An Open Access Peon

16 November 2006

Google CSE added to the Registry of Open Access Repositories

A few weeks ago OpenDOAR announced the inclusion of a experimental Google CSE ("customised search engine"). Google released their CSE (or 'co-op') tool on the 26th October, and its a testiment to Google's skill at identifying new niches that CSE has already gained such interest.

Being OpenDOAR's nearest (good natured) competitor its incumbent on me to make sure we don't fall behind in the technical stakes - quality of content is a very subjective issue that I'll leave to others to judge. So, what's involved in setting up a CSE?

Google CSE is the normal Google web index, but constrained to a human-edited list of web sites. The CSE is identified by a unique (Google-generated) identifier that, when passed to Google co-op with a query, returns matching pages from only those sites. As the creator of a CSE you can either point users at the CSE's virtual home page (at Google) or embed it in your own site. The level of integration into your own site's look and feel depends on how long you're prepared to spend implementing javascript wrappers. There are, however, some constraints made by Google, in particular commercial users must allow advertising to be included, and the "Google Custom Search" line must be included either in the search box or near by (which the Google-supplied code snippets do for you).

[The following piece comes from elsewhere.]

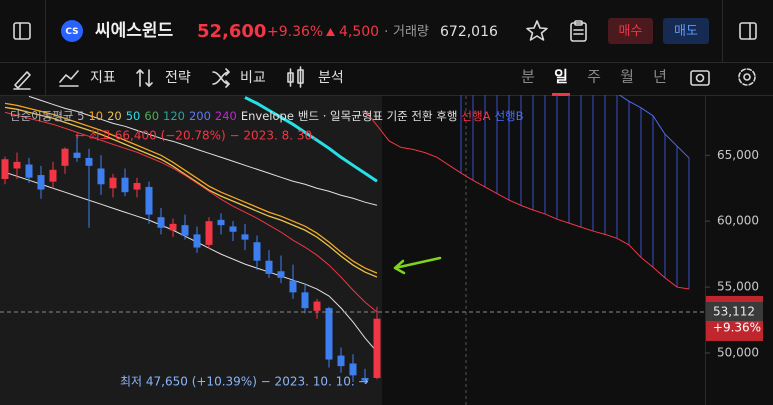  Describe the element at coordinates (660, 77) in the screenshot. I see `period-tab: 년` at that location.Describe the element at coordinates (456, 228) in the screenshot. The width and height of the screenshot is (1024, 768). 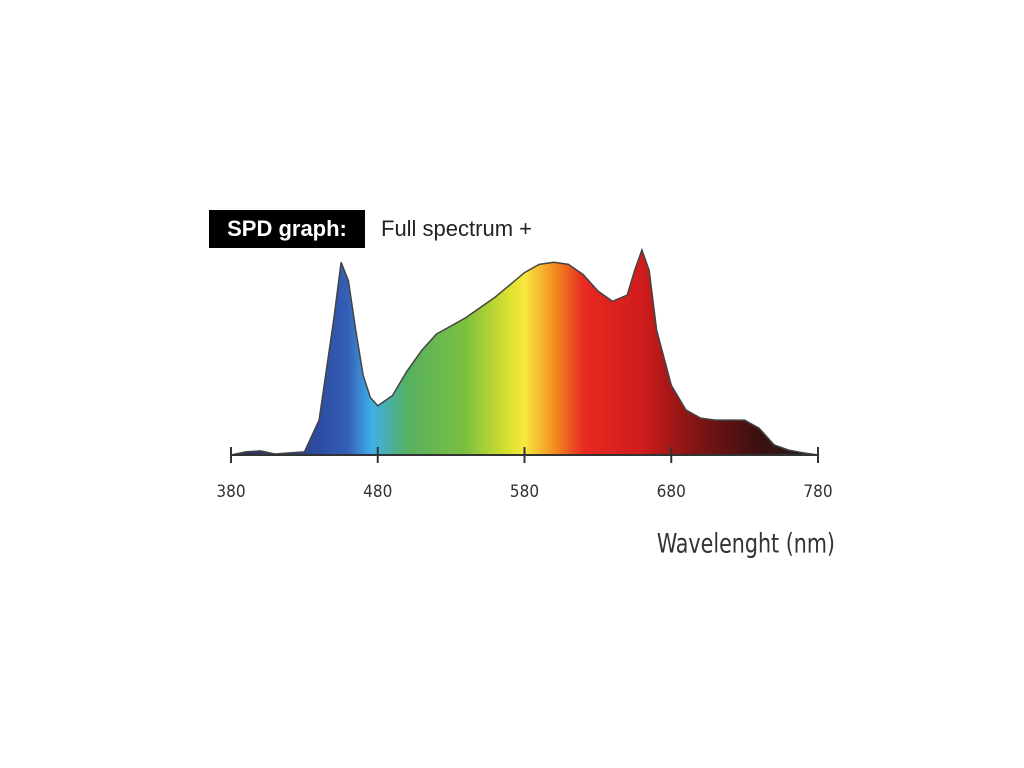
I see `chart-subtitle: Full spectrum +` at that location.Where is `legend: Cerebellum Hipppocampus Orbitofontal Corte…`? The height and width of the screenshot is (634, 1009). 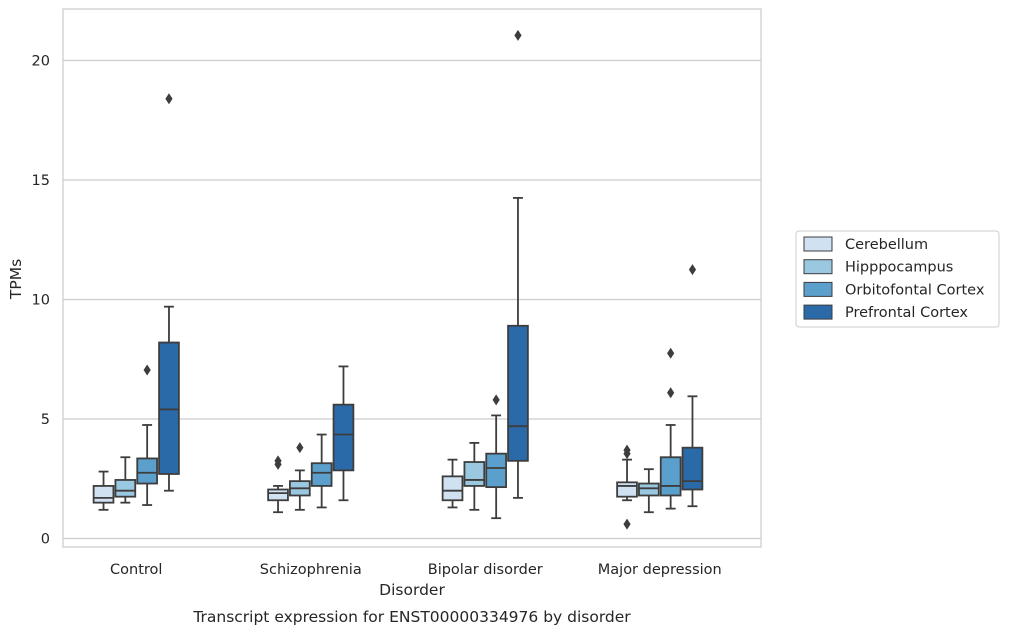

What Google CSE means for us registries is we can now (theoretically) provide full-content searches of registered repositories with a minimal of effort. This is what OpenDOAR have done, and we've followed suit in our own search interface.

In addition to constraining the search to given sites Google CSE provides 'refinements' - editor-provided key terms that either filter the list of sites, or weight certain sites higher in the search results. Refinements allow the CSE creator to provide sub-customised searches to more finely control the search results, the typical example being to create a CSE for a topic area (e.g. tropical diseases) then to provide refinements for different types of users (e.g. medical practitioners).

To create the Google CSE and refinements for ROAR I created two exports: the TSV and Context files. The TSV file contains the URLs of the sites to be included, labels for each site and the site's weighting. A label is an identifier that can be used to refine search results (e.g. Australian repositories are labelled with 'country_au').

The Context file contains the basic search engine configuration (title, description etc.) and what effect refinements have on the search results. Refinements can change the weighting of sites, alter the query or filter out given sites. In the ROAR CSE I've set all the labels to 'filter' (i.e. only include sites that contain the given label).

So, that's the theory, but in practise Google CSE refinements don't appear to work like that (or work at all). If you try out the ROAR search, first of all you'll notice you get very few matches back and secondly you actually get more matches the more refinements you use. Hopefully this will be resolved in time, in the meanwhile prepare to be confused!